Chief Larry Stewart of Alachua County Fire Rescue felt the same.

“The unique part about this was the visibility,” he said.

The biggest issue was communication between fire rescue and law enforcement, he said. Technology that can patch radio channels together exists, which Stewart said they will use in the future to strengthen communication.

He said he feels the department is better prepared if a similar crash were to happen because it now has personnel with more experience.

“Now we can make better decisions on something that we have never really trained on or practiced or even thought of in previous incidents,” he said.

 * * *

The fog that covered the roads that January morning could happen again, said UF meteorologist Jeff Huffman.

Inter-agency communication between the forest service, FHP and FDOT has improved as well through an agreement signed Jan. 15, said Ludie Bond, wildlife mitigation specialist. In a wildfire or prescribed fire situation, the forestry service or land management agency would alert FHP, who would determine what action to take and request help from the FDOT if necessary.

“We’ve been coordinating our message points and making sure the general public is getting the most up-to-date and accurate info,” Bond said. “And that can’t help but improve safety on the highways.”

 * * *

Since the crash, the pavement on I-75 has been repaired.

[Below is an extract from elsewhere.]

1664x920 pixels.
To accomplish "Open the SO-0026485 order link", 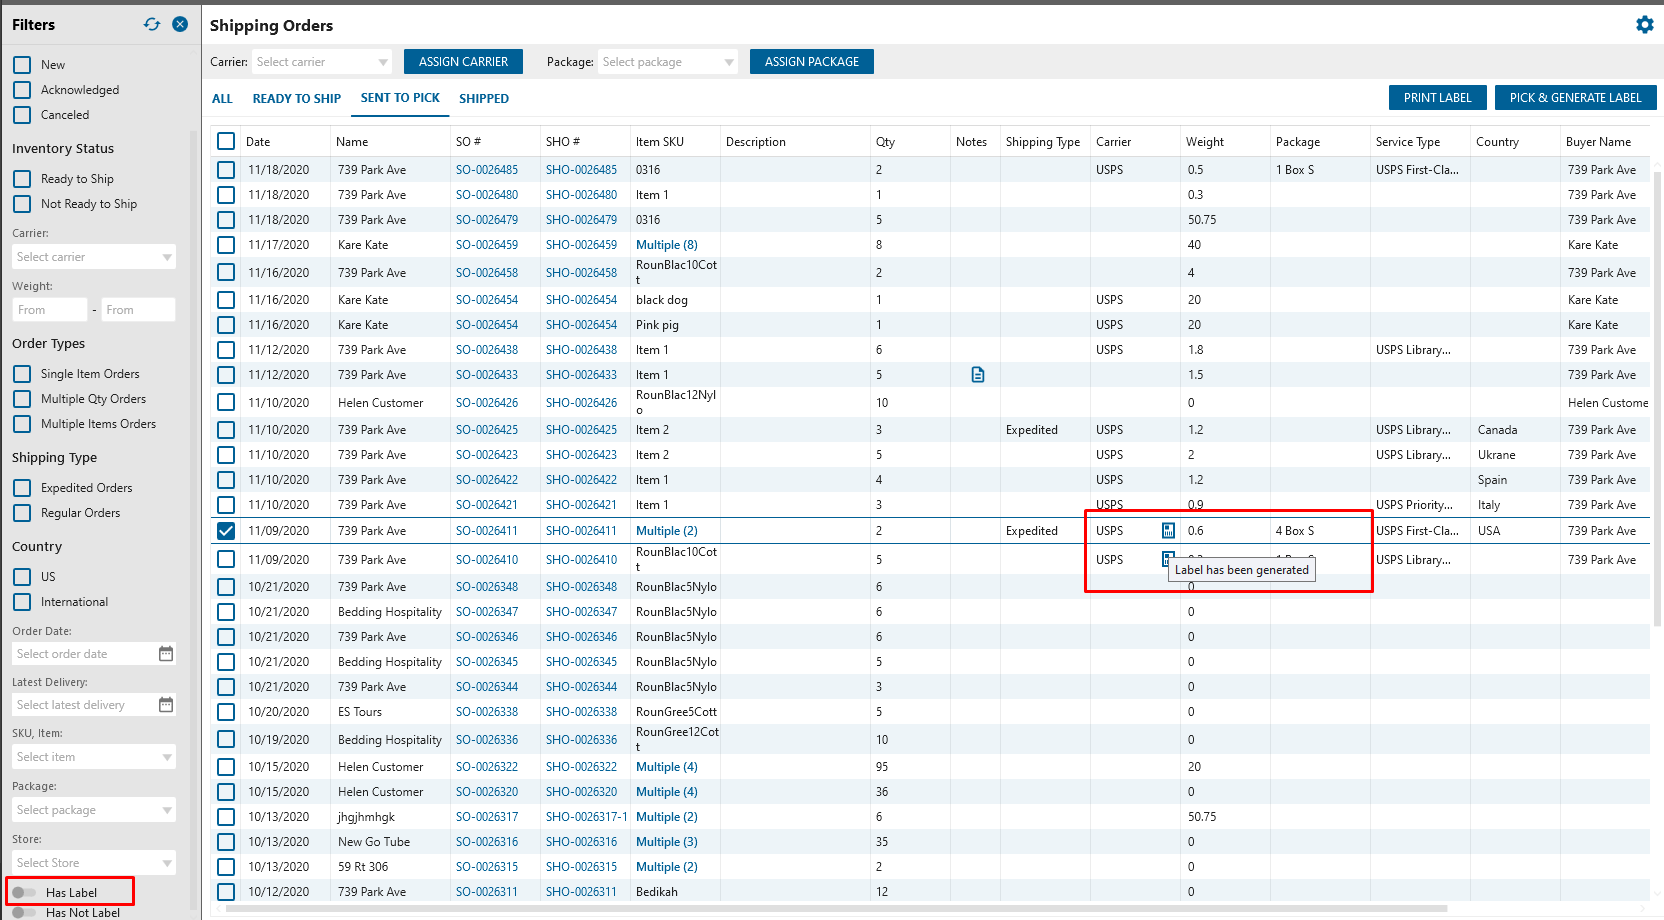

But old wounds leave scars, and for Kelly, each bump and patch on the road as he drives on I-75 through Paynes Prairie is a reminder — a snapshot of the fiery crash and the emergency officials who stared danger in the face to save the lives of others.

“It’s imprinted in you,” he said. “You don’t wash it off. It’s something you live with forever.”

The charred wreckage of a semitrailer and an SUV sit on Interstate 75 in Paynes Prairie Preserve State Park on Jan. 29, 2012. Today marks the one-year anniversary of the accident that claimed the lives of 11.